### What needs to be done
An exact reproduction of every record is required.

### The input
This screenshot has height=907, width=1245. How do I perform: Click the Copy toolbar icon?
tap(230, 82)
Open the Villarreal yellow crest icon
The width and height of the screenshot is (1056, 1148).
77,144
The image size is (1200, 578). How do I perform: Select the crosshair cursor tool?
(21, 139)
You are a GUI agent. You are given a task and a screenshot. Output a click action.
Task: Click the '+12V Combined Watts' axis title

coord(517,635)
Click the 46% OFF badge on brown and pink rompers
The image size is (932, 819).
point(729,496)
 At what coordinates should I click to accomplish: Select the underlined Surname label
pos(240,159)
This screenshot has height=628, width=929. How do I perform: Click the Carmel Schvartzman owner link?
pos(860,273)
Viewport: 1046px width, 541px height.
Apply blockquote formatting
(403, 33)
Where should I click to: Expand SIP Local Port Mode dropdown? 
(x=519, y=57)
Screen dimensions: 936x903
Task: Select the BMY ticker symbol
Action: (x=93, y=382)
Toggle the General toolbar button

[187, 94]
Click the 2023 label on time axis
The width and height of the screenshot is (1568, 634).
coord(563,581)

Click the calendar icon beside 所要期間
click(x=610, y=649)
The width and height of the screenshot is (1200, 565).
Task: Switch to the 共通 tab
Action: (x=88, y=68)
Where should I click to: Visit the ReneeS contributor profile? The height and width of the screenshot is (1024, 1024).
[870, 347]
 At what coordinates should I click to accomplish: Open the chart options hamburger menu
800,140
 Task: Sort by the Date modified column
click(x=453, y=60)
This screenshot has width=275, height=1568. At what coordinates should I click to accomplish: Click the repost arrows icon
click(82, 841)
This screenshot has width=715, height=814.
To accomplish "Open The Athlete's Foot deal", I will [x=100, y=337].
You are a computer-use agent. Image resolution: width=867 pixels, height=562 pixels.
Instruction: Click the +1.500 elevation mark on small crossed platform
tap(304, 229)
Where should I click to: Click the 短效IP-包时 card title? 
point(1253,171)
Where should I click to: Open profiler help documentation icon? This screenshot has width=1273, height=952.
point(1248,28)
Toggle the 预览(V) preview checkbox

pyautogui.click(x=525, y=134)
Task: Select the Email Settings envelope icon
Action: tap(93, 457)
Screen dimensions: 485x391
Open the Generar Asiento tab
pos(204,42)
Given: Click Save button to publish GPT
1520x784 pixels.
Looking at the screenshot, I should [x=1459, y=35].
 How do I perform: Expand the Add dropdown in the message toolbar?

### The completed task
This screenshot has height=907, width=1245. How do I perform: Click the Copy toolbar icon?
tap(230, 82)
Open the Villarreal yellow crest icon
The width and height of the screenshot is (1056, 1148).
77,144
The image size is (1200, 578). How do I perform: Select the crosshair cursor tool?
(21, 139)
You are a GUI agent. You are given a task and a screenshot. Output a click action.
Task: Click the '+12V Combined Watts' axis title

coord(517,635)
Click the 46% OFF badge on brown and pink rompers
The image size is (932, 819).
point(729,496)
 At what coordinates should I click to accomplish: Select the underlined Surname label
pos(240,159)
This screenshot has height=628, width=929. How do I perform: Click the Carmel Schvartzman owner link?
pos(860,273)
Viewport: 1046px width, 541px height.
Apply blockquote formatting
(403, 33)
Where should I click to: Expand SIP Local Port Mode dropdown? 
(x=519, y=57)
Screen dimensions: 936x903
Task: Select the BMY ticker symbol
Action: (x=93, y=382)
Toggle the General toolbar button

[187, 94]
Click the 2023 label on time axis
The width and height of the screenshot is (1568, 634).
coord(563,581)

Click the calendar icon beside 所要期間
click(x=610, y=649)
The width and height of the screenshot is (1200, 565).
Task: Switch to the 共通 tab
Action: (x=88, y=68)
Where should I click to: Visit the ReneeS contributor profile? The height and width of the screenshot is (1024, 1024).
[870, 347]
 At what coordinates should I click to accomplish: Open the chart options hamburger menu
800,140
 Task: Sort by the Date modified column
click(x=453, y=60)
This screenshot has width=275, height=1568. At what coordinates should I click to accomplish: Click the repost arrows icon
click(82, 841)
This screenshot has width=715, height=814.
To accomplish "Open The Athlete's Foot deal", I will [x=100, y=337].
You are a computer-use agent. Image resolution: width=867 pixels, height=562 pixels.
Instruction: Click the +1.500 elevation mark on small crossed platform
tap(304, 229)
Where should I click to: Click the 短效IP-包时 card title? 
point(1253,171)
Where should I click to: Open profiler help documentation icon? This screenshot has width=1273, height=952.
point(1248,28)
Toggle the 预览(V) preview checkbox

pyautogui.click(x=525, y=134)
Task: Select the Email Settings envelope icon
Action: tap(93, 457)
Screen dimensions: 485x391
Open the Generar Asiento tab
pos(204,42)
Given: Click Save button to publish GPT
1520x784 pixels.
Looking at the screenshot, I should [x=1459, y=35].
 How do I perform: Expand the Add dropdown in the message toolbar?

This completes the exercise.